2. La guerra comercial

El comercio es una actividad pacífica. «La economía de mercado presupone la cooperación pacífica» (Mises, 2011: 969). Por tanto, «guerra de precios» es una mala metáfora. Las empresas (como los deportistas) no guerrean o luchan a muerte entre sí, tan solo compiten, entre otras formas, ofreciendo precios bajos a los consumidores. La mal llamada «guerra comercial» no es un fenómeno mercantil, sino político. Los comerciantes no sienten la necesidad de invadir, conquistar y robar pues obtienen lo que desean mediante el pacífico intercambio. La doctrina alemana del «espacio vital» —Lebensraum— y la japonesa «Esfera de coprosperidad de la Gran Asia Oriental» eran espurias, innecesarias y solo sirvieron para justificar la invasión militar de las naciones vecinas.

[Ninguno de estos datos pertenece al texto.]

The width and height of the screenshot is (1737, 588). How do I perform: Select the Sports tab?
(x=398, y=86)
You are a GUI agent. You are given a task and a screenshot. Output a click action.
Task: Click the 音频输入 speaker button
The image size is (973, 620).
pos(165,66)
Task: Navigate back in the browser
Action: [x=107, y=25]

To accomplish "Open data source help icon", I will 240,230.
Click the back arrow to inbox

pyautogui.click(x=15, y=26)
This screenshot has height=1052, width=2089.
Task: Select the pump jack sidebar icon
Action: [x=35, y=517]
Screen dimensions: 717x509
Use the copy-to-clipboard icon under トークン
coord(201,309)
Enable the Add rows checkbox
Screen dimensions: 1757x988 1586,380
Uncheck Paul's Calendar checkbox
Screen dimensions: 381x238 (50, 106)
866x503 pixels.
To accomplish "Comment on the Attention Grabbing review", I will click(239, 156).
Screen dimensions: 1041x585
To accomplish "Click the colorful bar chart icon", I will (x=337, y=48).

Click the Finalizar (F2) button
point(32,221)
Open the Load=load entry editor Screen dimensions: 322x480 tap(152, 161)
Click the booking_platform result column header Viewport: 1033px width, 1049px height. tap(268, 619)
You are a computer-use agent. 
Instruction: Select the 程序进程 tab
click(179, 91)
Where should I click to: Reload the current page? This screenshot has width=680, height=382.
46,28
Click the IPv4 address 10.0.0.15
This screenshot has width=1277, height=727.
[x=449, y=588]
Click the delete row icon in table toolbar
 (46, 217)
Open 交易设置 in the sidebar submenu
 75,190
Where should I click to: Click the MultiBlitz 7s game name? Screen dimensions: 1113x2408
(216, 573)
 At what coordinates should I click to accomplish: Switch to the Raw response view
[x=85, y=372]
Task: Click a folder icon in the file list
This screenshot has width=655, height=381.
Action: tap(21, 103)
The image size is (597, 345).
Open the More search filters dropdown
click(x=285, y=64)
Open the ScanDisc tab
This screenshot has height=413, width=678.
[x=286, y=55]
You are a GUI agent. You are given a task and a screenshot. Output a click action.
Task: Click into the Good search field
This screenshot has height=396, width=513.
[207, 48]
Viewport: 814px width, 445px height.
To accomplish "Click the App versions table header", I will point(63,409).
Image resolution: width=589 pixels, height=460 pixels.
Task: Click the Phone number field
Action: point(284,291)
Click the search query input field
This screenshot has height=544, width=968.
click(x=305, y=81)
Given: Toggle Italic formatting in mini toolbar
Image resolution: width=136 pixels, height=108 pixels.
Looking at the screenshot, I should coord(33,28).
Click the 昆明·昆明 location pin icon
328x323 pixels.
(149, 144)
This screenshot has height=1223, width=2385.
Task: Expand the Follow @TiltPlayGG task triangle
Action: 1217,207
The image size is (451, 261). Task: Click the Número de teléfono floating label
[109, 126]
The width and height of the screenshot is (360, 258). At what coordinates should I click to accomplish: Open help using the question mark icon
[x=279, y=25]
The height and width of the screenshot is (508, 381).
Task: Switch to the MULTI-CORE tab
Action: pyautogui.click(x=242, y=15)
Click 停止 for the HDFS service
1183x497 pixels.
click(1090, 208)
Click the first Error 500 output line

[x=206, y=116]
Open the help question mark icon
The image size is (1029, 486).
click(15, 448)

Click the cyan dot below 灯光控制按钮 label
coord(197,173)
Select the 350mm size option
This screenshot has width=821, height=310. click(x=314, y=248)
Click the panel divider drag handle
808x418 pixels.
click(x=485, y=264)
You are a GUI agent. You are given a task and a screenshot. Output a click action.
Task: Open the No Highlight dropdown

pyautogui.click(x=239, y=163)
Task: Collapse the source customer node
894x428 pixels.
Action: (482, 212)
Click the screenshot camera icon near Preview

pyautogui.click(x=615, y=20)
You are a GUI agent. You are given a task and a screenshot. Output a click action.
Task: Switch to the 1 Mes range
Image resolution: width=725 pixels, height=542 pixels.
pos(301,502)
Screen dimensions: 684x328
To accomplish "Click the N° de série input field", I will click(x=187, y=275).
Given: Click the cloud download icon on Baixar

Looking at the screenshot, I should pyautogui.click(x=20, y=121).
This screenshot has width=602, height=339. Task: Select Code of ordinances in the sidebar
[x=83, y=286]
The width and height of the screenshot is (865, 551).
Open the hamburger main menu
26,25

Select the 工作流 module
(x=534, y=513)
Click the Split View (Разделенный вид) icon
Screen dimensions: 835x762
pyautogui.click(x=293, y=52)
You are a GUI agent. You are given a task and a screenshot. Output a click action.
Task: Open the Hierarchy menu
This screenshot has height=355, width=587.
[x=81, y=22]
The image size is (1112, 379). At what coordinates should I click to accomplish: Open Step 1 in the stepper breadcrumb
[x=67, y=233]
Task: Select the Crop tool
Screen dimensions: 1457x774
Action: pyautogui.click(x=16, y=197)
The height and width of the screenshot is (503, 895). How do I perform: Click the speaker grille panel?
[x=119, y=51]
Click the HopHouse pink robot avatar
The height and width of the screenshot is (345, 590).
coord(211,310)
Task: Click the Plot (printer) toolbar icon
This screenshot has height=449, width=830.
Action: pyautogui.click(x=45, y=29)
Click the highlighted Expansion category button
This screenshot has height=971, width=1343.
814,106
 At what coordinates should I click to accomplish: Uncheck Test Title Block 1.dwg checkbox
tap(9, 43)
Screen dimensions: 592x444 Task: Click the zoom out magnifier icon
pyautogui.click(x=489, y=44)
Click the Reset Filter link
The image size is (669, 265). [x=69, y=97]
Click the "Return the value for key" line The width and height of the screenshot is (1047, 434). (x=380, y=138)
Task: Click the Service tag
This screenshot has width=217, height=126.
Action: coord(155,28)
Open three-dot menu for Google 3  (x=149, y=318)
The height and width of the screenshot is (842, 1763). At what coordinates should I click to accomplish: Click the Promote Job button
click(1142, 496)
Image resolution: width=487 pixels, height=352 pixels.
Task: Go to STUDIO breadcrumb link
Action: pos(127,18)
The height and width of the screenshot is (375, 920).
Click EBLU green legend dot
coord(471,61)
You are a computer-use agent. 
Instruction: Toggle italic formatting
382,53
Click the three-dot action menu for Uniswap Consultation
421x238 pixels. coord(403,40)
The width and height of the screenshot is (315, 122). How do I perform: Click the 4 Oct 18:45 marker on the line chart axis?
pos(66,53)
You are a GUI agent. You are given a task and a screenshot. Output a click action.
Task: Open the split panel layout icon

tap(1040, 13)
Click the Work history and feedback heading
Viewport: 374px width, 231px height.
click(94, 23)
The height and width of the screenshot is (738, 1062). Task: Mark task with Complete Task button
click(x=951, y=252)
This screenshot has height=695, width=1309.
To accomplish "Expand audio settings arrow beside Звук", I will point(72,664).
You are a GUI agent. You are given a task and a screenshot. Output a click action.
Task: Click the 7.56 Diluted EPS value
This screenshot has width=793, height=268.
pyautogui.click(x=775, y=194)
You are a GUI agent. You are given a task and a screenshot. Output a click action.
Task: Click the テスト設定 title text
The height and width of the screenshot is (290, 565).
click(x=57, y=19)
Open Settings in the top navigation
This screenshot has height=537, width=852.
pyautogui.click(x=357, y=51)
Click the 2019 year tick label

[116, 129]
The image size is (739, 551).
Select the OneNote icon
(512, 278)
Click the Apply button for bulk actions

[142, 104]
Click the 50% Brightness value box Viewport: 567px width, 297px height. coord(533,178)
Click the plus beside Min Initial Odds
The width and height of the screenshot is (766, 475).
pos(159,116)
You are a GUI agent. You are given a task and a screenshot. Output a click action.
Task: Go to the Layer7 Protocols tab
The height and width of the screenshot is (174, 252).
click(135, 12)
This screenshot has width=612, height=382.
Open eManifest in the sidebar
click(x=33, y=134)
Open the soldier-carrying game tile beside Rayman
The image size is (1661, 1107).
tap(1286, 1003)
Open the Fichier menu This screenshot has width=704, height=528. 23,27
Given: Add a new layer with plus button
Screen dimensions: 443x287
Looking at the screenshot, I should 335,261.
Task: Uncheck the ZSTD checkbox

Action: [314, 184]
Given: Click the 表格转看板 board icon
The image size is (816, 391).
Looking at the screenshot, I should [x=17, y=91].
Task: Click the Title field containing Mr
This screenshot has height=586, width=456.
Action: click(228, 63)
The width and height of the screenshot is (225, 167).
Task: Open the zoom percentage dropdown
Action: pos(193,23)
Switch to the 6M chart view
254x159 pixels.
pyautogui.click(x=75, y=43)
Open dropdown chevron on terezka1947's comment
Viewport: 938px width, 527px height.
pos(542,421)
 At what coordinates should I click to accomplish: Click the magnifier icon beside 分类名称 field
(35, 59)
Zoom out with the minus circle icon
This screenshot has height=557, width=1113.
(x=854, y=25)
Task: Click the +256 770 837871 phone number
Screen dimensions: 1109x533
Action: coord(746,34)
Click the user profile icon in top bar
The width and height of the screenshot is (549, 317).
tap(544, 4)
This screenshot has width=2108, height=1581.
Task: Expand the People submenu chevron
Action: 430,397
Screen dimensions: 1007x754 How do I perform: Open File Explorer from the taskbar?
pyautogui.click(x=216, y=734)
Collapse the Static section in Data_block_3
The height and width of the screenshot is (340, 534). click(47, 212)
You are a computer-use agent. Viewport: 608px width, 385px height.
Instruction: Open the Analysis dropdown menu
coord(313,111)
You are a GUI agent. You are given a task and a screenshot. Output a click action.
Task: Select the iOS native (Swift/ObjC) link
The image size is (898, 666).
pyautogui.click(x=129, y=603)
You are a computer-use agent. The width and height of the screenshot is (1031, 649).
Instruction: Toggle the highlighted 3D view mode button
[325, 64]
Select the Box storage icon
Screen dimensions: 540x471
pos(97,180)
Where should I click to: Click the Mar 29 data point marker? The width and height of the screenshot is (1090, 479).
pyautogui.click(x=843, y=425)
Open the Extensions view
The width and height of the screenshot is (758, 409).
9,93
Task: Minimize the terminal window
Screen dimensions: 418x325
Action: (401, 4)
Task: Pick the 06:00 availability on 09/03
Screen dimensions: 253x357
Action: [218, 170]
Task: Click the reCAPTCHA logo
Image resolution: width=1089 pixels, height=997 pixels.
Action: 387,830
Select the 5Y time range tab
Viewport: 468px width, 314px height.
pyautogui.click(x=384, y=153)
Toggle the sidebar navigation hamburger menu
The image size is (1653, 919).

En tiempo de paz, las autoridades sólo pueden interferir el comercio dentro de su ámbito jurisdiccional: prohibiendo o restringiendo en sus fronteras la entrada y/o salida de bienes. Por ejemplo, en 2014, tras la anexión ilegal de Crimea y Sebastopol por parte de Rusia, numerosas personas y empresas fueron sancionadas por los gobiernos de EEUU, Canadá y la Unión Europea[3] por «acciones contra la integridad territorial de Ucrania». La respuesta del Kremlin fue bloquear la importación de alimentos perecederos[4] procedentes de esos países.[5] A resultas de esta «guerra comercial», el presidente Rajoy, en un derroche de cinismo, declaró que el veto ruso sería «un estímulo y un acicate» para los productores españoles; mutatis mutandis, los contribuyentes deberíamos aplaudir las subidas de impuestos porque cada nuevo rejonazo fiscal supone un «estímulo» para administrarnos mejor.

Las mutuas sanciones económicas —prohibiciones, cuotas, embargos, aranceles— entre gobiernos solo perjudica especia específicamente a exportadores, importadores, inversores y, en general, a los consumidores que se ven privados de ciertos productos o que deben adquirirlos en otros mercados en condiciones menos favorables. Toda guerra arancelaria interfiere la división del trabajo, reduce el número de intercambios y merma la calidad de vida de los consumidores. Habitualmente, los causantes de la intervención comercial no sufren personalmente los perjuicios ocasionados a la población, tal y como sucedía en la extinta URSS, donde las élites gubernamentales disfrutaban de las raspredelitel o «tiendas especiales restringidas».

Otras veces se dice que los productos foráneos «invaden» o «aniquilan» el comercio nacional. Lo justo es reconocer que determinados empresarios (i.e. chinos) se expanden porque son más competitivos: ofrecen precios bajos, horarios más amplios, trabajan todos los días del año, etc. Los mal llamados productos «invasores» son una bendición porque elevan el nivel de vida de los consumidores.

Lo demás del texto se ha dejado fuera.